_Excerpt provided_
BEGIN

Step 5: Matching Column Order & Fixing the REFUND_DATE Type

Got this
Expression type does not match column data type, expecting TIMESTAMP_NTZ(9) but gotNUMBER(2,0) for column REFUND_DATE

Claude aligns every column in the INSERT statement with the CREATE TABLE. It also ensures REFUND_DATE uses TIMESTAMP_NTZ(9) to match the DDL.

Step 6: Updating the Rill Dashboard YAML

This is my Rill dashboard yaml. I want to modify it to include the three new columns we
created as dimensions and any relevant metrics to include

# Dashboard YAML
# Reference documentation: https://docs.rilldata.com/reference/project-files/dashboards
# This file was generated using Al.
type: metrics_view
title: All Orders Model Metrics
model: all_orders_model
timeseries: ORDER_TIMESTAMP
dimensions:
- label: Selling Platform
  column: SELLING_PLATFORM
  description: ""
- label: Fulfillment Channel
  column: FULFILLMENT_CHANNEL
  description: ""
- label: Order Id
  column: ORDER_ID
  description: ""
- label: Order Url
  column: ORDER_URL
  description: ""
- label: Customer Email
  column: CUSTOMER_EMAIL
  description: ""
- label: Dayname
  column: DAYNAME
  description: ""
- label: Shipping City
  column: SHIPPING_CITY
  description: ""
- label: Shipping State
  column: SHIPPING_STATE
  description: ""
- label: Shipping Zipcode
  column: SHIPPING_ZIPCODE
  description: ""

END

Stored records:

BEGIN

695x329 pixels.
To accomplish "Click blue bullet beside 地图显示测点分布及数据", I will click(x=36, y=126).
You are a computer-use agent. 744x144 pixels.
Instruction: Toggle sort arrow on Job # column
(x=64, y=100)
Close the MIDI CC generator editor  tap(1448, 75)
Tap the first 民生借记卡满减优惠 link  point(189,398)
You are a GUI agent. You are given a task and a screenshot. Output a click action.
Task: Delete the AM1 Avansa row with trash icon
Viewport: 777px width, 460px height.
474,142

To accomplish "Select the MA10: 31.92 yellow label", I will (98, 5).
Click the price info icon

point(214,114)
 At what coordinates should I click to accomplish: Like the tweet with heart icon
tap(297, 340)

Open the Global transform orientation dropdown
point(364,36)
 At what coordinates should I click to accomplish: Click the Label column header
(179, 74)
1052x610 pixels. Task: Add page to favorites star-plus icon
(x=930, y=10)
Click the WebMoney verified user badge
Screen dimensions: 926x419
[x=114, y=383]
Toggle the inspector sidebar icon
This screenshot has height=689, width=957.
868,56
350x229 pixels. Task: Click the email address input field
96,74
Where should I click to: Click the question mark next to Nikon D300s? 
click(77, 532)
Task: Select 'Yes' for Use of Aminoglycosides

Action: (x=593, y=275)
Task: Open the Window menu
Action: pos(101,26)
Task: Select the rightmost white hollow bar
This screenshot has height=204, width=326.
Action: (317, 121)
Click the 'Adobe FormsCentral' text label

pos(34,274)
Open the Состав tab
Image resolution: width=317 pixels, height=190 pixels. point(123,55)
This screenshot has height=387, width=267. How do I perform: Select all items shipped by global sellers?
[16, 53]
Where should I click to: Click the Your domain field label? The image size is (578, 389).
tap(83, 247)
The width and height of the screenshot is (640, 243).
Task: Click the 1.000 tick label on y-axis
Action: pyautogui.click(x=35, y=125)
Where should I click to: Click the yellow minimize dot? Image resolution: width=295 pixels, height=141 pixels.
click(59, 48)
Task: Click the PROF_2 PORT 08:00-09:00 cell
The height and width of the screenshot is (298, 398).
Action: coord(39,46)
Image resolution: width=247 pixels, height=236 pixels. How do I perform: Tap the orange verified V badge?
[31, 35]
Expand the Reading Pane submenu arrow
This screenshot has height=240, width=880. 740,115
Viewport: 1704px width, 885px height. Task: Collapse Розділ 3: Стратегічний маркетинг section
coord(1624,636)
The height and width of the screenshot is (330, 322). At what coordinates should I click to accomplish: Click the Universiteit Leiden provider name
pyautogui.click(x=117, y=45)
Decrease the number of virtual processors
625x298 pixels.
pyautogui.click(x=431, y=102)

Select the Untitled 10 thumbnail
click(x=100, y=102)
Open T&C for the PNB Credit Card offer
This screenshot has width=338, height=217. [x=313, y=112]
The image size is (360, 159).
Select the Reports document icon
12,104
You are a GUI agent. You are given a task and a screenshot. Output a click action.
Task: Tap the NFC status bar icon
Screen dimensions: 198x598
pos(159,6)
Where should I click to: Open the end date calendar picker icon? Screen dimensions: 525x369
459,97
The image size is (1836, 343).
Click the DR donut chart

END

_Assignment 1_
Using the Rill dashboard excerpt, answer the following:
(a) What data type did the error message expect for REFUND_DATE?
(b) Which model does the dashboard YAML name?
(c) Which column is set as the timeseries?
_Assignment 2_
Write out the Rill dashboard excerpt from "Step 5: Matching" to "match the DDL.".

_Exercise result 1_
(a) TIMESTAMP_NTZ(9)
(b) all_orders_model
(c) ORDER_TIMESTAMP

_Exercise result 2_
Step 5: Matching Column Order & Fixing the REFUND_DATE Type

Got this
Expression type does not match column data type, expecting TIMESTAMP_NTZ(9) but gotNUMBER(2,0) for column REFUND_DATE

Claude aligns every column in the INSERT statement with the CREATE TABLE. It also ensures REFUND_DATE uses TIMESTAMP_NTZ(9) to match the DDL.